Ashen Horde – Antimony

Ashen Horde – Antimony
Release Date: 27th January 2023
Label: Transcending Obscurity Records
Bandcamp
Genre: Black Metal, Death Metal, Progressive Metal, Technical Black Metal.
FFO: Immortal, Abigor, Enslaved, Ihsahn, Abhoria, Death.
Review By: Rick Farley

What started off as a one-man band, Ashen Horde has turned into a full-fledged line-up consisting of some of metals best musicians. A unique blend of black and death metal with progressive elements, and flourishes of tech. Not content with just staying in one lane, Antimony releasing on Transcending Obscurity Records is a harrowing journey through extreme metal unpredictability. First and foremost, this album is harsh, ruthless and at times sinister, but easily scratches the tech and prog itch for those of you who crave it. Both Trevor (Abhoria) guitar and Igor (Abhoria) bass bring the killer bone snapping riffs. Crunchy, jagged, swirling and heavy. Tons of energetic techy sections that show their incredible musicianship, but never enough to overtake the songs with unnecessary noodling. Well-crafted proggy sections add space and unique musical elements, making the heavier parts that much more ruthless. This record twists and turns with a controlled chaos, showing a refined writing style on the verge of smashing through a wall. The drums from Robin (Norse) are a precise interpretation of brutality through flawless execution. The drum performance is as exciting as the music itself, easily shifting between difficult styles and intensities. Exceptionally well written, and clinical performances make this an intriguing listen, albeit a hard one to completely pin down stylistically. 

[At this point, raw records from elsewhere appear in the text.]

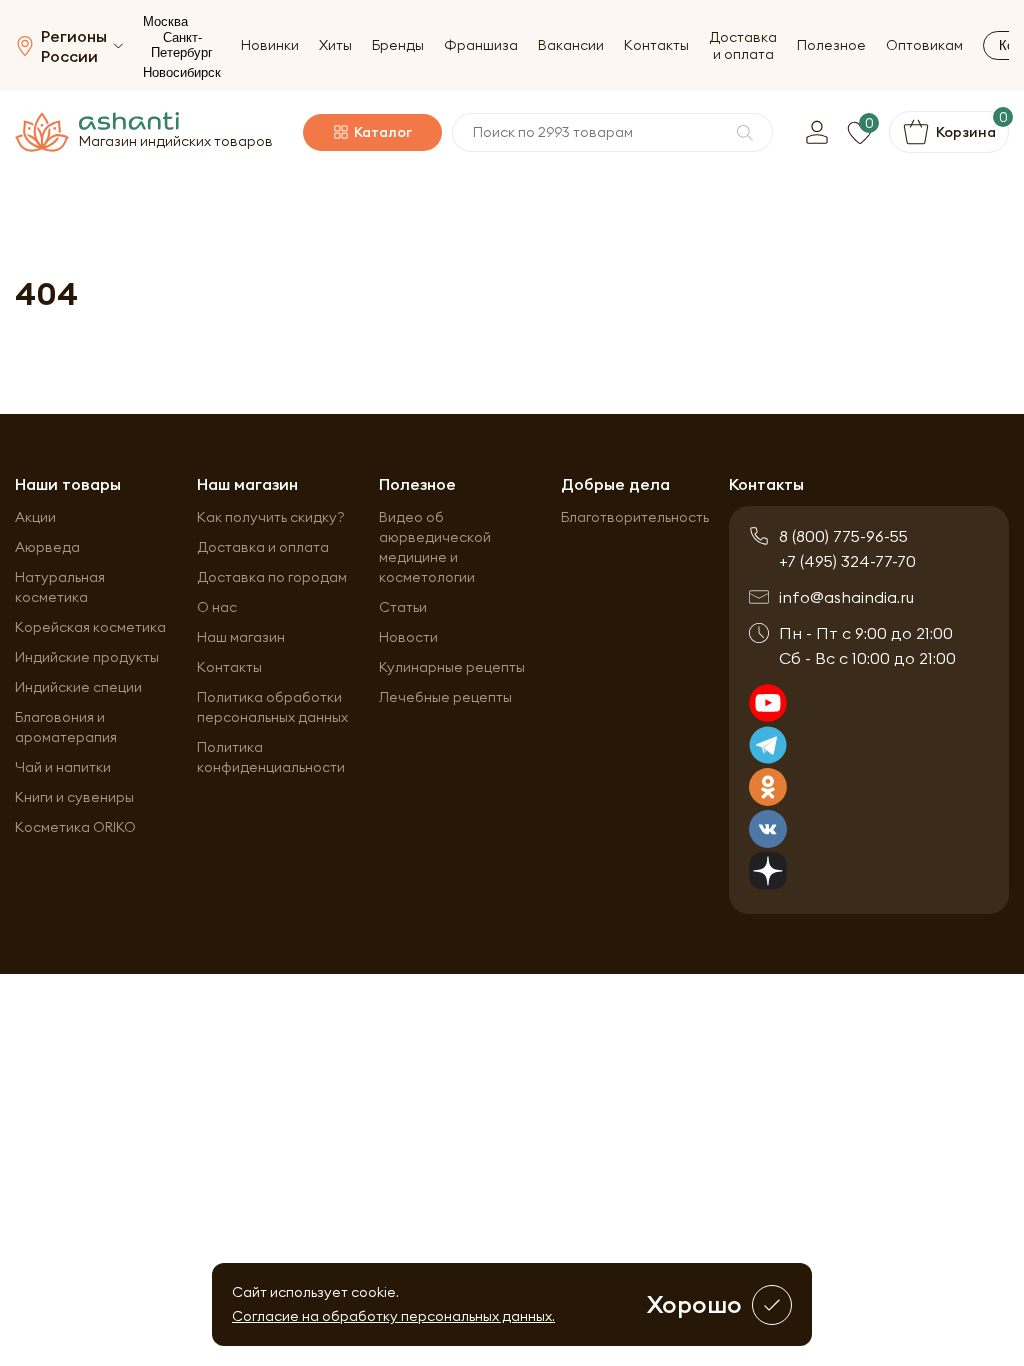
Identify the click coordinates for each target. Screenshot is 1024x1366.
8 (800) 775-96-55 (843, 536)
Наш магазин (241, 637)
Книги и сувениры (74, 797)
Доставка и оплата (743, 46)
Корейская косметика (90, 627)
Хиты (335, 45)
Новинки (270, 45)
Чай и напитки (63, 767)
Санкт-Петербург (182, 45)
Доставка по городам (272, 577)
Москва (165, 21)
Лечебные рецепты (445, 697)
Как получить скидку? (271, 517)
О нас (217, 607)
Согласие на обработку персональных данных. (393, 1316)
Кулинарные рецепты (452, 667)
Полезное (831, 45)
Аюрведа (47, 547)
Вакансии (571, 45)
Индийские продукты (87, 657)
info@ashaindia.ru (846, 597)
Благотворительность (635, 517)
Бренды (398, 45)
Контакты (656, 45)
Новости (408, 637)
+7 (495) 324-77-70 (847, 561)
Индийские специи (78, 687)
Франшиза (481, 45)
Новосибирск (182, 72)
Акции (35, 517)
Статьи (403, 607)
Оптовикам (924, 45)
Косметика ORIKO (75, 827)
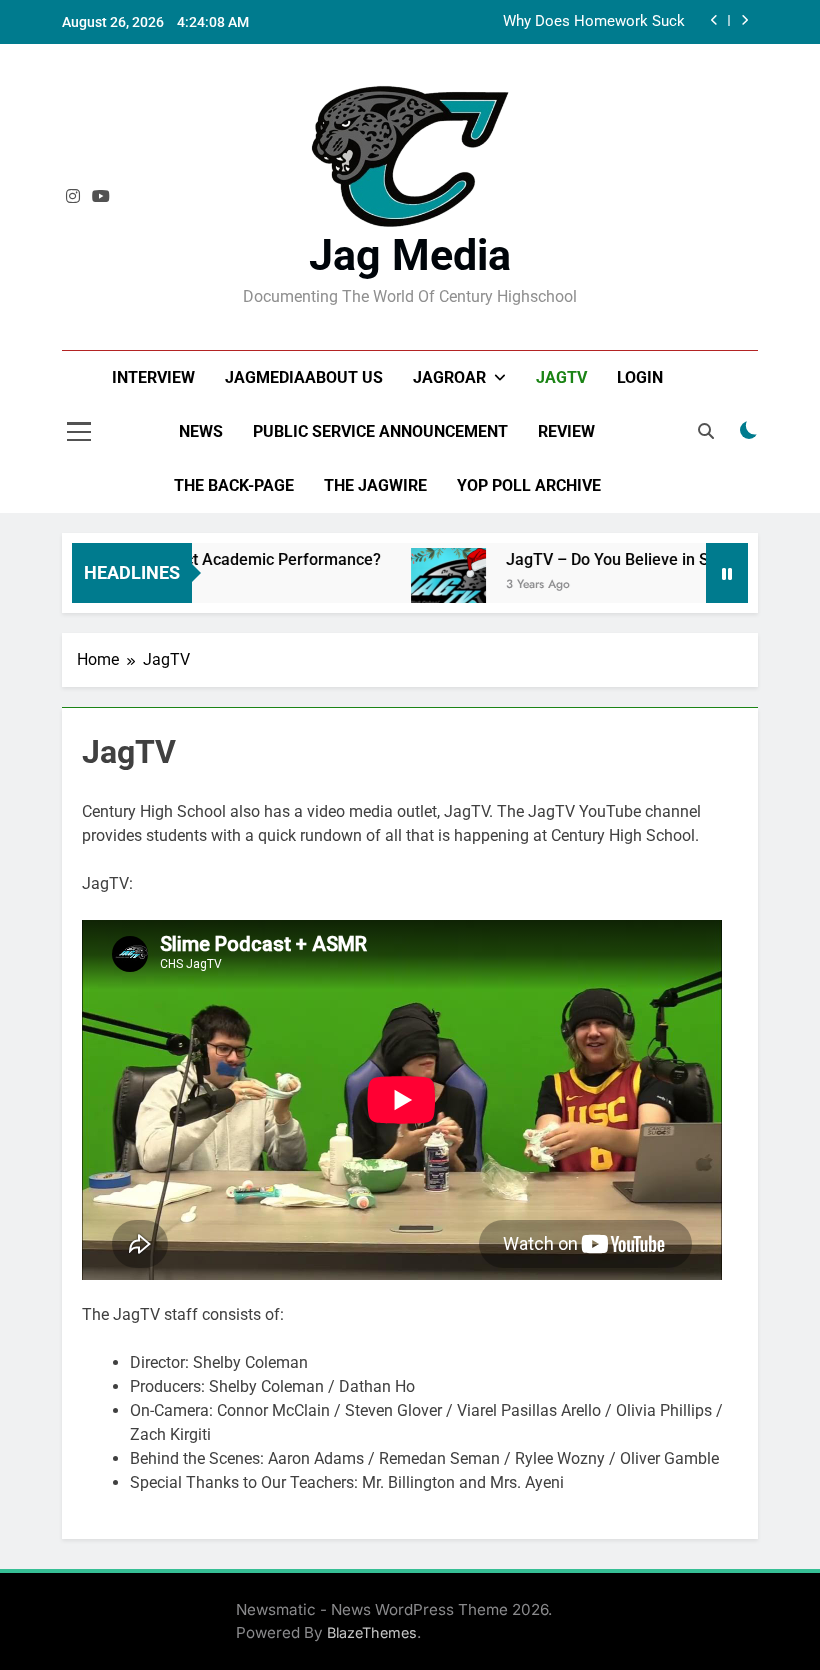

Right from the start of the record, the blistering black metal track The Throes of Agony is the equivalent of a molten lava bath. Seven minutes of pure black metal devastation, inflamed enough to burn down the nearest church. Slithering guitars set the mood for straight ferocity of punishing blast beats and shrieking high snarls from versatile vocalist Stevie (Inferi, Equipoise). He screams, growls and bellows with blackened raspy intensity. The Barrister has a slight Death influence at the very beginning between the snaking bassline and lightly off beat drums, while an unmuted distorted guitar passage careens over top. Layered cleans with screamed vocals under mimicking the lyrics sounds maniacal. This track has a genuine progressive feel to it, venturing from mood to mood, and riff to riff, never stopping for very long in any one area. It comes across with a memorable chaos to it. The start of The Courtesan has a slow doomy death metal feel that has some emotion filled tasty leads. The track erupts into freezing cold blackness; riffs swarming and drums ruthlessly blasting. Halfway through, clean vocals swoon with more doom laced riffs breaking the song in half and letting the second half of the song take a looser, groovier, but still nasty direction. The seven and a half minute opus Animus Nocendi is a destroying death metal influenced ride through hell. Leaning ever so slightly on proggy sections to further enhance the flesh ripping fierceness of the sharpened riffs and menacing feel. 

These elaborate songs serve as chapters to bring to life the real story of the unsolved murder of Charles Bravo committed in 1876 with the vivid artistic expression by Niklas Sundin (Dark Tranquillity). Antimony is extremely well written, getting better and better with each listen. The album is fantastic sounding, full of savage blackened riffs, inventive cleans, devilish growls and chaos filled drumming all with excellent musicianship. Ashen Horde brings us their most mature piece of extreme metal, taking their craft to a whole other level.